Io penso che il filo della consapevolezza è un filo rosso che unisce civiltà diverse verso un unico percorso, indipendentemente dall’essere o meno credenti. Tale filo rosso è l’esaltazione delle vocazioni umane, della loro unicità e intrinseca qualità.
Il libro di de Botton è un piccolo manuale che può esserci di esempio su ciò che possiamo fare per far sì che la creatività prenda il sopravvento sulle sterili contrapposizioni ideologiche e dottrinarie, che rendono sempre più credenti e non credenti vittime del calderone della cultura di massa.

2 pensieri su “Religione per atei

  1. Interessante questo libro che suggerisci.
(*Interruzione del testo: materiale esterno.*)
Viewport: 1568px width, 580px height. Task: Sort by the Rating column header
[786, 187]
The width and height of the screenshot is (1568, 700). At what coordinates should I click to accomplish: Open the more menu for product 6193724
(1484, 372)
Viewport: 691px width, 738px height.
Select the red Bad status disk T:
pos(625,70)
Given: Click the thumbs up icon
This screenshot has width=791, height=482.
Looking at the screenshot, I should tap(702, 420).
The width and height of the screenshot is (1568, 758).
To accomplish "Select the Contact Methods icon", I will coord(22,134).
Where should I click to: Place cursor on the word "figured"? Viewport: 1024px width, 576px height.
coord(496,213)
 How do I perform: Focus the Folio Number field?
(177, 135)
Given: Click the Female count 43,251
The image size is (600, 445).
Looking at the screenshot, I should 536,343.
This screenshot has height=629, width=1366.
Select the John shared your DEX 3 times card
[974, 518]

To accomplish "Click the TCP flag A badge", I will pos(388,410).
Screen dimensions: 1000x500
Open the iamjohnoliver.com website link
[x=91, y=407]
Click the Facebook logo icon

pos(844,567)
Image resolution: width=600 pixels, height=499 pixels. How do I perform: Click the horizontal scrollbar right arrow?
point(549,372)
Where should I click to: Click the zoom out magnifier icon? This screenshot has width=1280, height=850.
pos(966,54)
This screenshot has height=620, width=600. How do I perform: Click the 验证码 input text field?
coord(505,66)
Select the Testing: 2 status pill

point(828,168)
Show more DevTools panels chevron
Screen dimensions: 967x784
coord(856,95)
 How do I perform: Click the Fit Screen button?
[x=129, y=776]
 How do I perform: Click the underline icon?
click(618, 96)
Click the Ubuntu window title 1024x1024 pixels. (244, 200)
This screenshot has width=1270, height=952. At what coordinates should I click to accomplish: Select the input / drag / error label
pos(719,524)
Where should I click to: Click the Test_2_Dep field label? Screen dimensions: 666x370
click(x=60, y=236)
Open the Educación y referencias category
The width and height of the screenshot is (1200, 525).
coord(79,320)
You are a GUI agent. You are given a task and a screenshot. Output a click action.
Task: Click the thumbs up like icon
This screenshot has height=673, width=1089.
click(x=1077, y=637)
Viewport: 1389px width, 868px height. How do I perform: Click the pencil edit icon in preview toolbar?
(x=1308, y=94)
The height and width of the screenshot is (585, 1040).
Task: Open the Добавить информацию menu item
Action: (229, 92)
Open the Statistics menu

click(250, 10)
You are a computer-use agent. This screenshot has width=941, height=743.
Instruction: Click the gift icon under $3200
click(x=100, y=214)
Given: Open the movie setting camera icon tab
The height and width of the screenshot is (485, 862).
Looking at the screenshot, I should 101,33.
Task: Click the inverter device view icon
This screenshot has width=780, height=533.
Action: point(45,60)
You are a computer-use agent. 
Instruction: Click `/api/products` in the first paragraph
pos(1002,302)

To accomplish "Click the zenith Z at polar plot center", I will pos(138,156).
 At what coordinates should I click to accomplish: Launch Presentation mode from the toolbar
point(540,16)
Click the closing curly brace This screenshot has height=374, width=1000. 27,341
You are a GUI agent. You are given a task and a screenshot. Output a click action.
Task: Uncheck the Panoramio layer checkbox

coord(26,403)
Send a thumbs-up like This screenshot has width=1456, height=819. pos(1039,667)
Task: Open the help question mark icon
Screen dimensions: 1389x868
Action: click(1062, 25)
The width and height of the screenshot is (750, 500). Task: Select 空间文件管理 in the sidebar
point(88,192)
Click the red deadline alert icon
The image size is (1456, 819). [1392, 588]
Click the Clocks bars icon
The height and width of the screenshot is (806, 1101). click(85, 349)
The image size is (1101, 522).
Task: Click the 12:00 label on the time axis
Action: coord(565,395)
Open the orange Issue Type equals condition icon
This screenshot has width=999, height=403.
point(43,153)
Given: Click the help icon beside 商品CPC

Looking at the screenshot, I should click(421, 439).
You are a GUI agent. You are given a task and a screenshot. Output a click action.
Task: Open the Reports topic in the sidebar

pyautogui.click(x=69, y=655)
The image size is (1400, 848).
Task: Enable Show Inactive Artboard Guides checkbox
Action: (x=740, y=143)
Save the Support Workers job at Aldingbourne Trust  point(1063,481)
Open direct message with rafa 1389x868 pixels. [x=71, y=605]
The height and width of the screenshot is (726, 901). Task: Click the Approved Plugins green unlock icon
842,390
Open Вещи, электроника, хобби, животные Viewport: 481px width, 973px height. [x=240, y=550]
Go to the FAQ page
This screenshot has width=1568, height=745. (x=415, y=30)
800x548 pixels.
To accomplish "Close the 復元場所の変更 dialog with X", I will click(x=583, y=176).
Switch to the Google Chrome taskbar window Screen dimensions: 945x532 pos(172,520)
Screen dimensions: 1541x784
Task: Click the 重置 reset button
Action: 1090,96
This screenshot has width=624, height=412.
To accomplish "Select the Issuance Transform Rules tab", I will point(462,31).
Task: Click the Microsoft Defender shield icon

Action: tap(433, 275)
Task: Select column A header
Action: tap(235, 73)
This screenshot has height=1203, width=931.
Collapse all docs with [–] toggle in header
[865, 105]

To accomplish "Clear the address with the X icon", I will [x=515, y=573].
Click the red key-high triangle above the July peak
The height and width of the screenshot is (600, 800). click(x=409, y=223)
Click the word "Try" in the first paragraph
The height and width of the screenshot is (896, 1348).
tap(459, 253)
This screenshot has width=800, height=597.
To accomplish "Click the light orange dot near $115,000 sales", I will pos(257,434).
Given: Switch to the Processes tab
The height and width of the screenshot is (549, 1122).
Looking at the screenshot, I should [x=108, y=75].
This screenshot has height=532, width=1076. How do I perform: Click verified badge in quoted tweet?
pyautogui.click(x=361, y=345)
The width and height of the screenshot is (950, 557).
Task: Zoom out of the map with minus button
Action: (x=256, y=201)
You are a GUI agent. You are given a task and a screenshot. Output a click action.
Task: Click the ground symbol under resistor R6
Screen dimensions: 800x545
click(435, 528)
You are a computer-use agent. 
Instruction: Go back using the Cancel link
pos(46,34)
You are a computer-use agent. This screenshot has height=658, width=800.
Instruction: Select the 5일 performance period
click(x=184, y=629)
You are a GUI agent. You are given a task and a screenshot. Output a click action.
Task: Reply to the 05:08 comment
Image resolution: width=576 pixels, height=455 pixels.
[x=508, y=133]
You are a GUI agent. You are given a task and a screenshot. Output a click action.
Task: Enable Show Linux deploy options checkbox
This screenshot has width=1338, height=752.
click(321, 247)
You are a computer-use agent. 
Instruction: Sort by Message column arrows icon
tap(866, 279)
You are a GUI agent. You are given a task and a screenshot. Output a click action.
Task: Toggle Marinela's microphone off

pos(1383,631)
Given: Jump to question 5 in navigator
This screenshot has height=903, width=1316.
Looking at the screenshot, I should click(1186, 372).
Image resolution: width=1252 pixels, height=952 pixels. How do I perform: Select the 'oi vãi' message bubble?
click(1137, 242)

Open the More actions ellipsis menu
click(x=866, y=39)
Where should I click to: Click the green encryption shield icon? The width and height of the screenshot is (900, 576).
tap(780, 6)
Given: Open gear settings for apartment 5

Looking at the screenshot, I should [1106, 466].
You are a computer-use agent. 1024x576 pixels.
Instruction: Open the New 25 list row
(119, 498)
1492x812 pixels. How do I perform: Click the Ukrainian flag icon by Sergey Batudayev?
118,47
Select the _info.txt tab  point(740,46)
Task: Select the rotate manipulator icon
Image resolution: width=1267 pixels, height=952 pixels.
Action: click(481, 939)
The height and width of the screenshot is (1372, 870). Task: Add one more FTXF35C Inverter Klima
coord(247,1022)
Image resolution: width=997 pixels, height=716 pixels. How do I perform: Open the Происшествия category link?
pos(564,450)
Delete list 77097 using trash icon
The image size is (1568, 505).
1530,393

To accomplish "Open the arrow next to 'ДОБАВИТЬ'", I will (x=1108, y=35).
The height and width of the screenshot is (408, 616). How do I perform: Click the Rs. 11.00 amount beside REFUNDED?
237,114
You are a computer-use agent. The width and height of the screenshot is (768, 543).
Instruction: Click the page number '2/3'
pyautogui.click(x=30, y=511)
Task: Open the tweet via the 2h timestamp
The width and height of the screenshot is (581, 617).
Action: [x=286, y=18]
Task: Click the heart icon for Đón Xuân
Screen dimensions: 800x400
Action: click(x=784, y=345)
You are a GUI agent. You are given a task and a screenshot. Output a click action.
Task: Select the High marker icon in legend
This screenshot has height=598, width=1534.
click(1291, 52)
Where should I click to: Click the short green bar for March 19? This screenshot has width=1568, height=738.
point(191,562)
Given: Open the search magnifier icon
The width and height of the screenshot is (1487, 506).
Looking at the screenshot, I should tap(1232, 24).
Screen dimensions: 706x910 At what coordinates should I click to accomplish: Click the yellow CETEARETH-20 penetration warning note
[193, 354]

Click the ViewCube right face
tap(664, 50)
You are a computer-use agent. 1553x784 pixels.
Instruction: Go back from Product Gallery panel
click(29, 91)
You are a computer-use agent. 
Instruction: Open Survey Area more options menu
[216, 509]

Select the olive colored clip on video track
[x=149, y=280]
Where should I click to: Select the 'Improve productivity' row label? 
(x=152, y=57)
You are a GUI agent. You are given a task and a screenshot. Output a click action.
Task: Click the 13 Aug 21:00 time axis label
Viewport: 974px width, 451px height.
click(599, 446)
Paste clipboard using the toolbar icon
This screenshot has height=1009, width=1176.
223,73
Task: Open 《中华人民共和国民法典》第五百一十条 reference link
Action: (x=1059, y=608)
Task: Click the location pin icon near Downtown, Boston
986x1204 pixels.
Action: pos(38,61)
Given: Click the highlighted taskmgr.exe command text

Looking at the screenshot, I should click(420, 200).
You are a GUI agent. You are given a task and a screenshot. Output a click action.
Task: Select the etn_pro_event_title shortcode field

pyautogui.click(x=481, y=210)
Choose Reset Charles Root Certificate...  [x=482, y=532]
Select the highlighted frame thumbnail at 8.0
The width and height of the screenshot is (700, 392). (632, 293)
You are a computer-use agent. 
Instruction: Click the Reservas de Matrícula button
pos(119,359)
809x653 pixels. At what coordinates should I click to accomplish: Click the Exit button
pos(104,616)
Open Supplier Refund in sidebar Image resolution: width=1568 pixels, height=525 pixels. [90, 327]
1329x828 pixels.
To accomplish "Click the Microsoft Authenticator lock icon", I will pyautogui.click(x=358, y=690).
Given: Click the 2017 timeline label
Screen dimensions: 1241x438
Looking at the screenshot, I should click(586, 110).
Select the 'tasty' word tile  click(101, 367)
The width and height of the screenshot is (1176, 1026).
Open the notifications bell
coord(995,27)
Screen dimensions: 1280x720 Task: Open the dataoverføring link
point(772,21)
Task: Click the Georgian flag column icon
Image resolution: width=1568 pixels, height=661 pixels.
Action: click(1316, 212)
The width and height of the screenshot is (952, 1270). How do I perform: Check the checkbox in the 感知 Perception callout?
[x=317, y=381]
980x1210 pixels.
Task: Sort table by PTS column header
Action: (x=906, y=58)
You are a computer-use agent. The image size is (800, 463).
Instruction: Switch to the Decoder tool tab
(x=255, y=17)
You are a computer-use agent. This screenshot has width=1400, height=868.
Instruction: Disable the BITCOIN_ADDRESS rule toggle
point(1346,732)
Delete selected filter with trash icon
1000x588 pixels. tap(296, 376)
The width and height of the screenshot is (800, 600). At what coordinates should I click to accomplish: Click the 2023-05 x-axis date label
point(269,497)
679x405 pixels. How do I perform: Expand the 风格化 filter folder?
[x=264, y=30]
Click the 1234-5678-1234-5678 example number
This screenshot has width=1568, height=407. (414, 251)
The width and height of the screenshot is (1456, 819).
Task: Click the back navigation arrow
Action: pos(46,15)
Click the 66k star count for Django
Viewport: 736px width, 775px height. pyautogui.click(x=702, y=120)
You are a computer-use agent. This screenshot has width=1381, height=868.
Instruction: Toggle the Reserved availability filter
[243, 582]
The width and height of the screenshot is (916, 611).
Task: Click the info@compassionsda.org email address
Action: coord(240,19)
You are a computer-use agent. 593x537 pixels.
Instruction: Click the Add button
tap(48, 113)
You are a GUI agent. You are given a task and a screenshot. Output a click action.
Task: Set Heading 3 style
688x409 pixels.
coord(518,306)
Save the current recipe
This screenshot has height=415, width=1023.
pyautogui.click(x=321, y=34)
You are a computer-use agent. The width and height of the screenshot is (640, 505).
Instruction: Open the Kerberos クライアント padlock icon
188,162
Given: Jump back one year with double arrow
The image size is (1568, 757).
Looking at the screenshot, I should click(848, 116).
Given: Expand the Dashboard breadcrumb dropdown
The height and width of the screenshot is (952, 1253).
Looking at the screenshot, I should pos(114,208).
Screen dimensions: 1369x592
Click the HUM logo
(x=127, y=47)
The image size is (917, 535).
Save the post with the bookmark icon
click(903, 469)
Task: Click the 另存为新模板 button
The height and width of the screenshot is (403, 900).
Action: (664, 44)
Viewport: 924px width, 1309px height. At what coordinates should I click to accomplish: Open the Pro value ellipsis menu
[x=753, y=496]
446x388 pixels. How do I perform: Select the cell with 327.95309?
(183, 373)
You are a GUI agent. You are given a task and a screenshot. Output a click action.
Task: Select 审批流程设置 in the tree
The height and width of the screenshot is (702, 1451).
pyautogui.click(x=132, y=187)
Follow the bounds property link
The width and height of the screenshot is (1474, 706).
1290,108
Sarà una delle mie prossime letture così come il soggetto è già una delle mie riflessioni degli ultimi anni.

  2. Motivi di interesse in quanto riporti li trovo anche io. Innanzi tutto il proporre la cultura come una religione. Non è che considero la cultura una religione, ma trovo che questo de Bottom sia animato da una sincera ricerca della verità, tanto che si rende conto che in qualche modo è bene che i non credenti imitino i credenti perché, nonostante tanti errori commessi dai credenti, la religione dà all’uomo motivazioni alte. Più alte della terra, e di questo se ne giova la società.
    La seconda considerazione è che i vari Dante, Plkatone, Aristotele ecc., lo non si proponevano come profeti, essendo consci di non esserlo ed, anzi, essendo loro stessi sei credenti a qualche titolo. Il de Bottom, perciò, propone, anche se in modo più disincantato, una sorta di deificazione dei suoi miti, un po’ come facevano gli egiziani coi faraoni. Nonostante ciò in tale proposta io leggo un inconscio ma insopprimibile bisogno di Dio.